Fig. 4 Double-reciprocal (Lineweaver–Burk) plots of α-glucosidase (yeast) inhibition kinetics exhibited by compound 12p; α-glucosidase (0.5 IU mL⁻¹) was exposed to 12p at 37 °C for 10 min, followed by varying concentrations of 4-nitrophenyl α-D-glucopyranoside (PNPG).

X-ray crystallography. To confirm the conformation of compound 12p, we determined its three dimensional structure via a single-crystal X-ray diffraction experiment. The compound 12p was crystallized at room temperature by slow evaporation of its solution in N-methyl-2-pyrrolidone (NMP). Interestingly, the X-ray structure revealed that the compound 12p has co-crystallized with NMP, essentially due to the presence of a strong N–H⋯O hydrogen bond between the N–H of compound 12p and the O=C of NMP (Fig. 5). Both compound 12p and the solvent NMP have a planar geometry and they are found lying almost in the same plane. Both the molecules together pack in the crystal lattice in an anti-parallel fashion and form a zigzag pattern (Fig. 6). In the crystal structure, the strong intermolecular N–H⋯O hydrogen bond and π⋯π stacking with a short inter-planar distance of about 3.5 Å lead to the formation of a three dimensional framework. A crystallization experiment with other solvents and the search of a crystal structure with only the 12p molecule is in progress.

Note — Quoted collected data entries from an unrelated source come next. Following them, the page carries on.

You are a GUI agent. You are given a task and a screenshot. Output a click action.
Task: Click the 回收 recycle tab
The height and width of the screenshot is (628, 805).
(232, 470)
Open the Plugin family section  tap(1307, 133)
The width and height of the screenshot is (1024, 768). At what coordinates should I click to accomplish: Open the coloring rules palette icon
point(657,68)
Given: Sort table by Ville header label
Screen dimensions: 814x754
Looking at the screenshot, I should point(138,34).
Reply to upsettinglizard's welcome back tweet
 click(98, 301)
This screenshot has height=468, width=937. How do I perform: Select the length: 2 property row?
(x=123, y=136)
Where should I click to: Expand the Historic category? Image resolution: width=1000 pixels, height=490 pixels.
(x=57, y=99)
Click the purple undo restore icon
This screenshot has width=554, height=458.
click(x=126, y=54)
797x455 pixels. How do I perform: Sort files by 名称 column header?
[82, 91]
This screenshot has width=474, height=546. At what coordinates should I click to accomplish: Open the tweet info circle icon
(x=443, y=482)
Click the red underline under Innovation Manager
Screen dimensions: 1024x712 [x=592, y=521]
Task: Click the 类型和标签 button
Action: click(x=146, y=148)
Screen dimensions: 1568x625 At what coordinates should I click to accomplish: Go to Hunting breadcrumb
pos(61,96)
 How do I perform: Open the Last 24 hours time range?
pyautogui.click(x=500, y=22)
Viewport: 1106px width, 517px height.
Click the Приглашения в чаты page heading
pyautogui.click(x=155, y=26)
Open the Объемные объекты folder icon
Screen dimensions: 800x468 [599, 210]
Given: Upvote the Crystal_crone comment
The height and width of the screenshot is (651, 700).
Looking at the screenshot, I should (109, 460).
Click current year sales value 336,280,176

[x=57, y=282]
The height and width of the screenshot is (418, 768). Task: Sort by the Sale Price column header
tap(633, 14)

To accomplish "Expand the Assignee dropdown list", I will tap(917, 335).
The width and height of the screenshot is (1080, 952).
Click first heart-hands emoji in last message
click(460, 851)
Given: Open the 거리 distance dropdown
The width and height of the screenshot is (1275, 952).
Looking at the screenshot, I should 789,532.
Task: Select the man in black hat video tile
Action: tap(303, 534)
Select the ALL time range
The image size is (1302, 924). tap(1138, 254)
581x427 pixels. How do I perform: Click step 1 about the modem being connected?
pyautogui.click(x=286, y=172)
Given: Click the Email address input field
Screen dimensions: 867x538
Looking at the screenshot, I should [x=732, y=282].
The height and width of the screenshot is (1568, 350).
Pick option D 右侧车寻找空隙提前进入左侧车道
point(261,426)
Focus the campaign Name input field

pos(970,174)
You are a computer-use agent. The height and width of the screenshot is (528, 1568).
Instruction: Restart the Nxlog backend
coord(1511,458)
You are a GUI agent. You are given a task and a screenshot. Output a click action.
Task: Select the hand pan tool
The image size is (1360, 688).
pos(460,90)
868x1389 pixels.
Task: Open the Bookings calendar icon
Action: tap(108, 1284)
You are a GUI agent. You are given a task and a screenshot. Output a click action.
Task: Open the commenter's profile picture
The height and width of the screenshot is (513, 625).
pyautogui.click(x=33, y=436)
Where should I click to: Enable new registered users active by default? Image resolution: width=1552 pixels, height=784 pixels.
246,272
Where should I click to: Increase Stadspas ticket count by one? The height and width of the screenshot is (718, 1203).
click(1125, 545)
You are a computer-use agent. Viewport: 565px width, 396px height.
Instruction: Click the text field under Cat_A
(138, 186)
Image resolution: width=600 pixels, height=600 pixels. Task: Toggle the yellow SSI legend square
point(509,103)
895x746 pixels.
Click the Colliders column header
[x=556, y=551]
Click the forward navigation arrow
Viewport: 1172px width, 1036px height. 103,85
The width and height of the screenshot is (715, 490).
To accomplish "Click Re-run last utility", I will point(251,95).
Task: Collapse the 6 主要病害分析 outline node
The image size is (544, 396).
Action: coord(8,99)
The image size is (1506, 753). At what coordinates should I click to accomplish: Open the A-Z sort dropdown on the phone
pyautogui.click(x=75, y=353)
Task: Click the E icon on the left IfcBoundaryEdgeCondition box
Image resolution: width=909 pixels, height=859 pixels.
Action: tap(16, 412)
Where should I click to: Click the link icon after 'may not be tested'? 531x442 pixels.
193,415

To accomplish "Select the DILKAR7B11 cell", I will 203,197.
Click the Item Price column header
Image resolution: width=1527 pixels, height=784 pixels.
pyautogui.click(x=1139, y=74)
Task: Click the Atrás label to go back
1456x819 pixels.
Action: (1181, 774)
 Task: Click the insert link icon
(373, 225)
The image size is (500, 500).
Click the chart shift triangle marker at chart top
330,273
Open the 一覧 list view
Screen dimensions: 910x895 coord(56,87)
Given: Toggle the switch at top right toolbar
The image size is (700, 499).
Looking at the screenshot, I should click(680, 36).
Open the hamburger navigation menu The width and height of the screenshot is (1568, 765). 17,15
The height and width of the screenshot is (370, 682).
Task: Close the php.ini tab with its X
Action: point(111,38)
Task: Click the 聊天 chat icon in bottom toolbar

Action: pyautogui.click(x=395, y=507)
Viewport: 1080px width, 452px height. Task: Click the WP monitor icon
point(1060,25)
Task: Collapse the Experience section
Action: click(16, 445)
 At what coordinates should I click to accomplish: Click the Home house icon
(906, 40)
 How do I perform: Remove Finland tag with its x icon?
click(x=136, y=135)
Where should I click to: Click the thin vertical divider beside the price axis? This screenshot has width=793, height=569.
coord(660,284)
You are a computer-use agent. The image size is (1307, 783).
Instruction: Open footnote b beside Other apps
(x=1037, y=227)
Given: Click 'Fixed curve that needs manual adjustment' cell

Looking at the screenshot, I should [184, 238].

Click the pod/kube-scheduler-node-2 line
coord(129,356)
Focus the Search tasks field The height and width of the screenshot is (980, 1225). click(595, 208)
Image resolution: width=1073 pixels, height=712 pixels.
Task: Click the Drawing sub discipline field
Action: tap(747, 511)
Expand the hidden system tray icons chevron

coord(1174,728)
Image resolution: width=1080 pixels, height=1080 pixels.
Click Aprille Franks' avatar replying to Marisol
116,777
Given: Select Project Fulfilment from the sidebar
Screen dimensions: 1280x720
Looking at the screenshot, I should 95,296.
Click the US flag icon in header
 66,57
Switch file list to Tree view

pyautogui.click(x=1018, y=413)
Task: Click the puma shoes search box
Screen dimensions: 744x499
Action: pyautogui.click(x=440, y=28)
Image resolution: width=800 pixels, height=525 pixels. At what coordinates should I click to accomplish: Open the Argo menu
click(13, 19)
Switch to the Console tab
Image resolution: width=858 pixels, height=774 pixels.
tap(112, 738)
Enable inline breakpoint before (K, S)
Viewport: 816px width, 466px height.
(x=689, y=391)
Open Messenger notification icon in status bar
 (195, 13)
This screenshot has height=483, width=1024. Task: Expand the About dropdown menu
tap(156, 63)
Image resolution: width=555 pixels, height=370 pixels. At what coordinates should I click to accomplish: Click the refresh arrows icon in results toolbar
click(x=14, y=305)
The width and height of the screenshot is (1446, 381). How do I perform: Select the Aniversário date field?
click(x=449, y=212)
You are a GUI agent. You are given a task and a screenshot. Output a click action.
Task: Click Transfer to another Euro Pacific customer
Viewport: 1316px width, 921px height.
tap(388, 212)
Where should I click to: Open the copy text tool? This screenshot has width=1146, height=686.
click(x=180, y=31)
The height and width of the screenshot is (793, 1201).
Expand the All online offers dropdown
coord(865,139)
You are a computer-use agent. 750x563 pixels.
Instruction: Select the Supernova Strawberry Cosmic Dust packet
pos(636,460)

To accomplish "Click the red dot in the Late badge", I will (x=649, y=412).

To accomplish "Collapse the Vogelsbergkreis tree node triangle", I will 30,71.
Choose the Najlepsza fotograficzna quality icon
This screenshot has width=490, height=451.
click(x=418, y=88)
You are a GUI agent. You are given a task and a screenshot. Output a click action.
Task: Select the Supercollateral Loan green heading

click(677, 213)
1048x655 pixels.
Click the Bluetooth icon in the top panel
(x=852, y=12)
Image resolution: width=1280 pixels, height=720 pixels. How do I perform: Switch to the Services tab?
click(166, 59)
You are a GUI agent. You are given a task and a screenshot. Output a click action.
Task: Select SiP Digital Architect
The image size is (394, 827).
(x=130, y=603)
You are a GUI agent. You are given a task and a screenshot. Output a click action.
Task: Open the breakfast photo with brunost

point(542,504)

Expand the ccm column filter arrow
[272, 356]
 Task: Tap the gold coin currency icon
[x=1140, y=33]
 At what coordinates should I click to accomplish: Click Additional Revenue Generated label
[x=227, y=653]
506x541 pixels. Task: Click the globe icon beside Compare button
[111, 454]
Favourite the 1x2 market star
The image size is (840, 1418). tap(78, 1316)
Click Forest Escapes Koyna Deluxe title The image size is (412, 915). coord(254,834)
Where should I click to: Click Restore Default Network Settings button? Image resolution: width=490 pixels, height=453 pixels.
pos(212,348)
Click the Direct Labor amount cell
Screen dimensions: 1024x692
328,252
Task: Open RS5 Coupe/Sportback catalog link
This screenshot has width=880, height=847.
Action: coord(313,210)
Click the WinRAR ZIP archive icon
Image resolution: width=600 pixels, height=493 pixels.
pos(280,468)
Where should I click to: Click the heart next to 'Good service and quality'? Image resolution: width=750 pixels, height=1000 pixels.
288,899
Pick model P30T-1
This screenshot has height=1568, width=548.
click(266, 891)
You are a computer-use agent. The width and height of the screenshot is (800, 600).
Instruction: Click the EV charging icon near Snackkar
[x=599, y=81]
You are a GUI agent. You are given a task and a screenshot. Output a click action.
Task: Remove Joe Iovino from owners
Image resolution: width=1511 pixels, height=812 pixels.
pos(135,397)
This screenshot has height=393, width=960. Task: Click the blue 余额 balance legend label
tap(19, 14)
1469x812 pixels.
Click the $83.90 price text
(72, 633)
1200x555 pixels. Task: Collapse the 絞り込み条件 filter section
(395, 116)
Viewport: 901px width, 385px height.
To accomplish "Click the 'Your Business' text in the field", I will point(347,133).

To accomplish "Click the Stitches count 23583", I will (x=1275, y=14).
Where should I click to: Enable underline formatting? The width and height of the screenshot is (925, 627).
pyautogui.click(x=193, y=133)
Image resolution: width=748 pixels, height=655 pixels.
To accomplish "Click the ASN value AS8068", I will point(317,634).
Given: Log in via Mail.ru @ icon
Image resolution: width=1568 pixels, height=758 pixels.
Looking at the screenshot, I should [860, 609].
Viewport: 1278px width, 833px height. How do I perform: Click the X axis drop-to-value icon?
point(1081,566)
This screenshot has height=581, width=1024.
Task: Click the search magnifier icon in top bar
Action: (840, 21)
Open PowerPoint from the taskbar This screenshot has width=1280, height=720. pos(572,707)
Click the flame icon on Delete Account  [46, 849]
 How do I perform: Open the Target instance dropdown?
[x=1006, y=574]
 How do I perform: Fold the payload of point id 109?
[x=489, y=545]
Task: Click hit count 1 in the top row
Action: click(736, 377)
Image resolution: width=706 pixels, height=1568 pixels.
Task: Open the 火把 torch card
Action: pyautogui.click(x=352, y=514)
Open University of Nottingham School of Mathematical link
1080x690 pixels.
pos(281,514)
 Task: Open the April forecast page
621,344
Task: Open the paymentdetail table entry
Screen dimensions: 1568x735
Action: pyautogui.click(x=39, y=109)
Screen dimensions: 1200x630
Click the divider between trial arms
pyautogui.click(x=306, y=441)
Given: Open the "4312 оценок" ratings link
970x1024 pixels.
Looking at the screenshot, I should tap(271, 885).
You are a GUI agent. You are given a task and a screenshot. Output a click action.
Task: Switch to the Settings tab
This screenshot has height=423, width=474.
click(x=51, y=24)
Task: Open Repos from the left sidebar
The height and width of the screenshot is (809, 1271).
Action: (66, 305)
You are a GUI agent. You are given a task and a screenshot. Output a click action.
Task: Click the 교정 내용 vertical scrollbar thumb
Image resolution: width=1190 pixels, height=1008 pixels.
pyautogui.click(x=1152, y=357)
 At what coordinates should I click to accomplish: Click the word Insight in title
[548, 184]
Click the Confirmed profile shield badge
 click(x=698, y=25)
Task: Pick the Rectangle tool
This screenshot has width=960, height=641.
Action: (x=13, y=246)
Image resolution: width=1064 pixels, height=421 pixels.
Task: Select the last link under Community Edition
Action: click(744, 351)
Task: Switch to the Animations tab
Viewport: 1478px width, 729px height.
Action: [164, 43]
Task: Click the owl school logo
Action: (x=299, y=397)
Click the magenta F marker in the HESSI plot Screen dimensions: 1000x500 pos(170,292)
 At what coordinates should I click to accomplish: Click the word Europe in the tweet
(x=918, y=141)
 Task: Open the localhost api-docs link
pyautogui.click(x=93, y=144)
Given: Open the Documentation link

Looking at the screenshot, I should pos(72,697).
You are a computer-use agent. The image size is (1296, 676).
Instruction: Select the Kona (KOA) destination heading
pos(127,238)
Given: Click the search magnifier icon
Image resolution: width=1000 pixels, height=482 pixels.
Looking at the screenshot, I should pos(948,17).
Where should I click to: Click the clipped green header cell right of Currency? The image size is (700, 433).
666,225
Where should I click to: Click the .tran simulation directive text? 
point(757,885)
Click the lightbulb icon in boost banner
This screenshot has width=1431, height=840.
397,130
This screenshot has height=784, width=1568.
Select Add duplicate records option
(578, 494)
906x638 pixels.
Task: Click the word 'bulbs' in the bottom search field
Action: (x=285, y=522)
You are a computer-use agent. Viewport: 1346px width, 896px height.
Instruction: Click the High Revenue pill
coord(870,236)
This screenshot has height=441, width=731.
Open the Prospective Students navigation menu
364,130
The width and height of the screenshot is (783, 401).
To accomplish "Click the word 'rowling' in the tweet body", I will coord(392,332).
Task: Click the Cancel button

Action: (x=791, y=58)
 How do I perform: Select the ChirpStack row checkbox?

Fig. 5 ORTEP diagram of compound 12p co-crystallized with N-methyl-2-pyrrolidone (NMP). Ellipsoids of non-hydrogen atoms are drawn at the 50% probability level. The color codes of different atom types are shown in the figure. The N–H⋯O hydrogen bond between 12p and NMP is shown as a blue dotted line.

Fig. 6 Packing diagram of 12p–NMP complex viewed down the a-axis showing the molecular arrangement in the crystal structure and the unique N–H⋯O hydrogen bond between 12p and NMP, shown as a blue dotted line.

Docking experiments of 12p

Molecular docking of 12p. To understand the binding interaction of 12p and acarbose with α-glucosidase, the molecular docking was conducted against the homology model of α-glucosidase. After docking, we received two alpha-glucosidase co12p and acarbose binding to the active site of modelled α-glucosidase protein by forming various bonded and non-bonded interactions. 12p is bonded to α-glucosidase with a predicted binding energy of −6.24 kcal mol⁻¹, whereas acarbose binds to α-glucosidase with a predicted binding energy of −4.45 kcal mol⁻¹.

Our predicted binding model suggests that 12p formed two hydrogen bonds with ASP194 and SER588 residues via nitrogen of the pyridine moiety and sulphur of the thiophene moiety, respectively, while having a non-bonded interaction with TRP393, MET431, ASP528, PHE561, LEU562, LEU589, and LEU590 (Fig. 7a).

Fig. 7 (a) 3D representation of interaction between 12p and alpha-glucosidase modelled protein. (b) 3D representation of interaction between acarbose and alpha-glucosidase modelled protein.

Acarbose formed hydrogen bonds with ASP194, SER 435, ASN436, ALA467, SER591, GLY563, LEU589 and LEU590 residues, while having a non-hydrogen bonded interaction with TRP288, TRP393, MET431, TRP530 and LEU562 (Fig. 7b).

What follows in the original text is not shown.